The string "Open" appears in some lines of the entries that follow; copy each such line.

- [Information supplied]
----------
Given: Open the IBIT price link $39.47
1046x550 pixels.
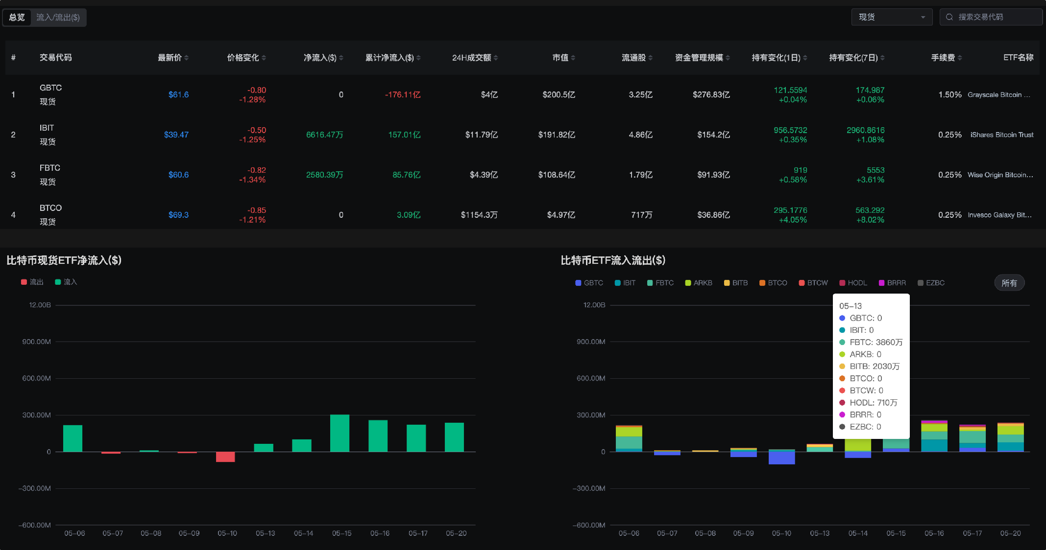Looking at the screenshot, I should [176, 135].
----------
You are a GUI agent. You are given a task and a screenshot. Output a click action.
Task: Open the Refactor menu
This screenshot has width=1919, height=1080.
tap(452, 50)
----------
- [Exercise response]
Given: Open the IBIT price link $39.47
Task: Open the Refactor menu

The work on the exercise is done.